Question

Two heaters A and B have power rating of 1 kW and 2 kW, respectively. Those two are first connected in series and then in parallel to a fixed power source. The ratio of power outputs for these two cases is :

• A. 1 : 1
• B. 2 : 9
• C. 1 : 2
• D. 2 : 3

Answer 1

Answer: (B)

2 : 9

Answer 2

Let the resistances of the heaters A and B be $R_A$ and $R_B$, respectively. From the formula for power $P = \frac{V^2}{R}$, the resistance can be expressed as:
$R = \frac{V^2}{P}$.

So:

$R_A = \frac{V^2}{1 \,kW}$ and $R_B = \frac{V^2}{2 \, kW}$.

Case 1: Series Connection
The total resistance in series is:

$R_{series} = R_A + R_B$.

The power output is inversely proportional to the resistance, so:

$P_{series} = \frac{V^2}{R_{series}} = \frac{V^2}{R_A + R_B}$.

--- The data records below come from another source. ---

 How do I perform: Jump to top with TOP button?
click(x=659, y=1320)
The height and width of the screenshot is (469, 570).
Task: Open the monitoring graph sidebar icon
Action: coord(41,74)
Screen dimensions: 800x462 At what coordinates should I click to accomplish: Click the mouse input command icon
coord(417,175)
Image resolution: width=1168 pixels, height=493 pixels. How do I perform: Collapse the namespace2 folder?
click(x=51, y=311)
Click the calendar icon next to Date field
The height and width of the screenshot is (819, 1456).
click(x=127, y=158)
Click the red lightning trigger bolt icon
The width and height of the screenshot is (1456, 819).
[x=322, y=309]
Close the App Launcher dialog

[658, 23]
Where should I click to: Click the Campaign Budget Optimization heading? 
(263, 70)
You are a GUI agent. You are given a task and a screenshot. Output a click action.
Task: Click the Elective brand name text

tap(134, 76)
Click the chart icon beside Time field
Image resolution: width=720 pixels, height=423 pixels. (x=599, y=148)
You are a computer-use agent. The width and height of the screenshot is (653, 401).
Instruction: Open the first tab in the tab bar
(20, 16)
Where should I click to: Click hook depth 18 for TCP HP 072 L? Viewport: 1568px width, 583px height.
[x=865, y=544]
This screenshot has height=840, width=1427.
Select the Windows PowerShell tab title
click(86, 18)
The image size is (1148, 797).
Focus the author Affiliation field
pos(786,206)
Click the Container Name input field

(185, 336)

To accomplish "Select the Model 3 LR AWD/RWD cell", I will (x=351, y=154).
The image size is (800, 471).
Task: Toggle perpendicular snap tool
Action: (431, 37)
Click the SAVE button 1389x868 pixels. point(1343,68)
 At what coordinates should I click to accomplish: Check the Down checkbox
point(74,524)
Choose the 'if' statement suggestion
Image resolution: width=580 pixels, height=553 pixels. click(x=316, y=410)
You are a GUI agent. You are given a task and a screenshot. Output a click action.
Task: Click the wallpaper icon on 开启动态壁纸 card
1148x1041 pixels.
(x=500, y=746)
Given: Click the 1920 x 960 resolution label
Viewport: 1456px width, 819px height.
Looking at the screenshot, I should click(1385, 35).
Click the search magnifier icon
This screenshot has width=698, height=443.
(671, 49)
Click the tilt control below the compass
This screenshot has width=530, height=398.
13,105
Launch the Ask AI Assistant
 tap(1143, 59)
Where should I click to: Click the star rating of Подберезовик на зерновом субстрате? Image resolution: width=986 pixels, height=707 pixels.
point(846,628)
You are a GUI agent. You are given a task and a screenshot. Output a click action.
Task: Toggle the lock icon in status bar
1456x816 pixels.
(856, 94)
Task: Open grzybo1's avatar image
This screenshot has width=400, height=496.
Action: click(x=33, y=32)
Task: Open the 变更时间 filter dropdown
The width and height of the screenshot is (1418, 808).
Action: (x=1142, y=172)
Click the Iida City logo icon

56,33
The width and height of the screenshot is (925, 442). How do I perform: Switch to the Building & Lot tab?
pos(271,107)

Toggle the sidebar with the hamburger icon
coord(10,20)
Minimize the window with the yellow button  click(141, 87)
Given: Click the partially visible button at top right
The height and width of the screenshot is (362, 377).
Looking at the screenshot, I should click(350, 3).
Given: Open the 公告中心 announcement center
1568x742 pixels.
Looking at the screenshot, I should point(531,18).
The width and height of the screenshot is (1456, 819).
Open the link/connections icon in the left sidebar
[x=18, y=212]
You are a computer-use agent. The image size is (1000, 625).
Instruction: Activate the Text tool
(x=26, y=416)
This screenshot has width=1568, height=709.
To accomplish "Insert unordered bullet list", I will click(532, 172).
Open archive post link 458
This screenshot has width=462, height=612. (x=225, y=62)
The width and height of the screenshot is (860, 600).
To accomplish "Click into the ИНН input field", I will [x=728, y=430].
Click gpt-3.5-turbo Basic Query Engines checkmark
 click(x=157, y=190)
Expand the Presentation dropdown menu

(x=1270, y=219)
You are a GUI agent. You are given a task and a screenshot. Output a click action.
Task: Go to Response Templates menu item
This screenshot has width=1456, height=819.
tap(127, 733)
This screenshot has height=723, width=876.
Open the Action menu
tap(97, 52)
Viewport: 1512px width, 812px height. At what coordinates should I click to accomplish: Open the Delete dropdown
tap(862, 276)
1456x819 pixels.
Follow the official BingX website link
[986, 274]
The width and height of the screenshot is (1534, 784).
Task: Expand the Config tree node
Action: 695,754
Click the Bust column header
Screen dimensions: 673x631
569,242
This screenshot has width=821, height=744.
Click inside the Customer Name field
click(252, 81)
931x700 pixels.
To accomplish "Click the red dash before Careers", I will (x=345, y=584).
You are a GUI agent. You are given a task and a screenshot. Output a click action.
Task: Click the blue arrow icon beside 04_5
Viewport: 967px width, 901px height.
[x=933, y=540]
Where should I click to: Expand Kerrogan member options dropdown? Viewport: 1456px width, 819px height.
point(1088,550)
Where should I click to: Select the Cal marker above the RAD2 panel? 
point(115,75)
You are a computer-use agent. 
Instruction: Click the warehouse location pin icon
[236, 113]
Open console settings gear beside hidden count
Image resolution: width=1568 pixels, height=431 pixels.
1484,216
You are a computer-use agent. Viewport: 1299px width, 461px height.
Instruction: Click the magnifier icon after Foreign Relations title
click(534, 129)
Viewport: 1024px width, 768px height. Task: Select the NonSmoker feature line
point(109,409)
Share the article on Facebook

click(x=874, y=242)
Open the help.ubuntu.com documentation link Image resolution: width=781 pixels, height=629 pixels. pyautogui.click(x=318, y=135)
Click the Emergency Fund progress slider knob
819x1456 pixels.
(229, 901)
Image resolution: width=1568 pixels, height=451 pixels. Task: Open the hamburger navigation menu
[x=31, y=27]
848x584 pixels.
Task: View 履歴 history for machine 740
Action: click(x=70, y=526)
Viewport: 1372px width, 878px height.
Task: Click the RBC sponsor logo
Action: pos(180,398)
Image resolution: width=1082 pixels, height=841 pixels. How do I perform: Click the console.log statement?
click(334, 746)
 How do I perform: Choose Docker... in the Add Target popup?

Case 2: Parallel Connection
The total resistance in parallel is:

$R_{parallel} = \frac{R_A R_B}{R_A + R_B}$.

The power output for parallel connection is:

$P_{parallel} = \frac{V^2}{R_parallel} = \frac{V^2}{\frac{R_A R_B}{R_A + R_B}} = \frac{V^2 (R_A + R_B)}{R_A R_B}$.

Case 3: Ratio of Power Outputs
The ratio of power outputs for series and parallel connections is:

$\frac{P_{series}}{P_{parallel}} = \frac{\frac{V^2}{R_A + R_B}}{\frac{V^2 (R_A + R_B)}{R_A R_B}} = \frac{R_A R_B}{(R_A + R_B)^2}$.

Substituting $R_A = \frac{V^2}{1}$ and $R_B = \frac{V^2}{2}$:

$\frac{P_{series}}{P_{parallel}} = \frac{(\frac{V^2}{1})(\frac{V^2}{2})}{V^2 + V^2/2} = \frac{V^4/2}{(3V^2)/2} = \frac{V^2}{3}$.

Simplifying:

$\frac{P_{series}}{P_{parallel}} = \frac{1/2}{3/2} = \frac{1}{3} = \frac{2}{9}$.

Thus, the ratio of power outputs is 2 : 9.